# [Texto propuesto]
######

En cualquier caso una cosa es el uso de "que algo sea una pasada" y otra muy diferente pasada como algo negativo que tiene la expresión "mala pasada", que dicho de paso es mucho más antigua. Saludos,


----------



## Argótide

María Madrid said:


> En cualquier caso una cosa es el uso de "que algo sea una pasada" y otra muy diferente pasada como algo negativo que tiene la expresión "mala pasada", que dicho de paso es mucho más antigua. Saludos,


 
Estoy de acuerdo. Si te fijas en mi post inicial, lo que me llama la atención es el hecho de que el DRAE haya definido "*pasada*" como si fuera "*mala pasada*". Para mí eso es un error, porque definen el término como _mal comportamiento_, y luego el ejemplo que dan es "es una mala pasada". Si *pasada* = *mal comportamiento*, entonces, por lógica, el ejemplo que ponen "es una mala *pasada*" = "es una mala *mala pasada*".  

Salúos.

######

(Ítems almacenados del conjunto de datos)
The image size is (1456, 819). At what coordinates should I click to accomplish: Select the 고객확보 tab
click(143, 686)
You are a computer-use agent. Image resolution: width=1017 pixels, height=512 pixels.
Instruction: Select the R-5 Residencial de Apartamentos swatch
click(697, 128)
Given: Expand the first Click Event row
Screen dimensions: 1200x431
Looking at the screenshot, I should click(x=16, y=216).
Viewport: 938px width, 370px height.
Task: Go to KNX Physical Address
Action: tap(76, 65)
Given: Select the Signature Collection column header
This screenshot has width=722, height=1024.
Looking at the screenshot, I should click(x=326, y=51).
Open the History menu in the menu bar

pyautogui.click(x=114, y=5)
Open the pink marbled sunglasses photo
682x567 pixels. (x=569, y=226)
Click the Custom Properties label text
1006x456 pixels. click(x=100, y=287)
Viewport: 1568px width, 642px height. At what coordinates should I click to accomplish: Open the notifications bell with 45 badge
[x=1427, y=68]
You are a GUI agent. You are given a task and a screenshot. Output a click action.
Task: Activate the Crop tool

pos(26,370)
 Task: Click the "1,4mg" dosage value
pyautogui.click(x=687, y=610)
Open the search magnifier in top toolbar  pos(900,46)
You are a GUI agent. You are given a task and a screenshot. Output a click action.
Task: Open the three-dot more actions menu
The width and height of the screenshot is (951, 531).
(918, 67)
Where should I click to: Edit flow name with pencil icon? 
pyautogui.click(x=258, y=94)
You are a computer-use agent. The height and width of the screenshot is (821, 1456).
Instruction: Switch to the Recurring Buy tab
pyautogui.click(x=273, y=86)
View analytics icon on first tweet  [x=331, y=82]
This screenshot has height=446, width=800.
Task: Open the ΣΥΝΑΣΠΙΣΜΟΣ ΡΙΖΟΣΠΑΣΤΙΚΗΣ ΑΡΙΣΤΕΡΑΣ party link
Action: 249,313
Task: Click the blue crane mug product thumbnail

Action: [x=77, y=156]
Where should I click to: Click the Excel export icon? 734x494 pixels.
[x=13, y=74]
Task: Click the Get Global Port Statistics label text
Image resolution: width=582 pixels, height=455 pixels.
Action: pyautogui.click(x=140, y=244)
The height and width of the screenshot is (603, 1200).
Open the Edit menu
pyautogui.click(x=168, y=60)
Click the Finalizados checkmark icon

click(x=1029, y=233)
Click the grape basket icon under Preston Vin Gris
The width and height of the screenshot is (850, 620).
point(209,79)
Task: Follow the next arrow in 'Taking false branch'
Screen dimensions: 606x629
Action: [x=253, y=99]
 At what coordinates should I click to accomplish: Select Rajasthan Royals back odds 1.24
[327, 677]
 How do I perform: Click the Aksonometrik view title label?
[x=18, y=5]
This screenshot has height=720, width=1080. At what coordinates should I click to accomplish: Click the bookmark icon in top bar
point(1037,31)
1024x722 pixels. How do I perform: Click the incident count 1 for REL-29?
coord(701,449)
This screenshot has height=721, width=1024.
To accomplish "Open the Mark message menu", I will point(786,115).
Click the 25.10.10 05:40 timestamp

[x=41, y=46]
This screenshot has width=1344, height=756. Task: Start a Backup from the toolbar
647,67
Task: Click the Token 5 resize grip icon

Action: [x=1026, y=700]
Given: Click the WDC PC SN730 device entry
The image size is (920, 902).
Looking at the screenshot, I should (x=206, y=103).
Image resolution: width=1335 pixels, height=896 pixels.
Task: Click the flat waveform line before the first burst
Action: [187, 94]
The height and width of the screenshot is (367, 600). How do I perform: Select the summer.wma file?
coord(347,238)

######

# [Instrucciones de trabajo]
1. En el hilo sobre la palabra «pasada», ¿por qué le parece un error a Argótide la definición del DRAE? Respóndelo en una a tres oraciones.
2. Escribe la continuación del hilo sobre la palabra «pasada» a partir de la última intervención.

# [Respuestas del ejercicio]
1. Según Argótide, el DRAE define «pasada» como «mal comportamiento», es decir, como si fuera «mala pasada», y luego da como ejemplo «es una mala pasada». Si «pasada» ya equivale a «mal comportamiento», el ejemplo vendría a decir «es una mala mala pasada», lo cual no tiene lógica.

2.
----------



## JABON

Hola a todos:

* Pasada* en ese sentido se puede entender, pero por aquí no suele decirse.

Hace años se podía escuchar en las conversaciones entre amigos, contar una *pasadita, *era narrar un suceso agradable o desagradable, frecuentemente quien contaba la anécdota de primera mano, o lo había vivido o lo había visto.

Saludos


----------



## Argótide

JABON said:


> Hola a todos:
> 
> Hace años se podía escuchar en las conversaciones entre amigos, contar una *pasadita, *era narrar un suceso agradable o desagradable, frecuentemente quien contaba la anécdota de primera mano, o lo había vivido o lo había visto.
> 
> Saludos


 
Es interesante eso que dices, Jabón.  ¿Entonces en el caso de El Salvador, *pasadita* viene siendo sinónimo de *anécdota*?

Saludos.


----------



## sicoticosandro

en Chile he escuchado pasada de dos formas más, aparte de la de mala pasada, _dar la pasada _se usa para indicar a veces que te cedieron el paso, pero hilando un poco más fino se usa mucho coloquialmente _dar la pasada _para indicar que se tuvo relaciones sexuales con otra persona, más usado por los hombres en todo caso, es mas o menos vulgar, voy a poner un muy mal ejemplo:

- Ayer estuve con Ana...
-ya...¿y te dió la pasada?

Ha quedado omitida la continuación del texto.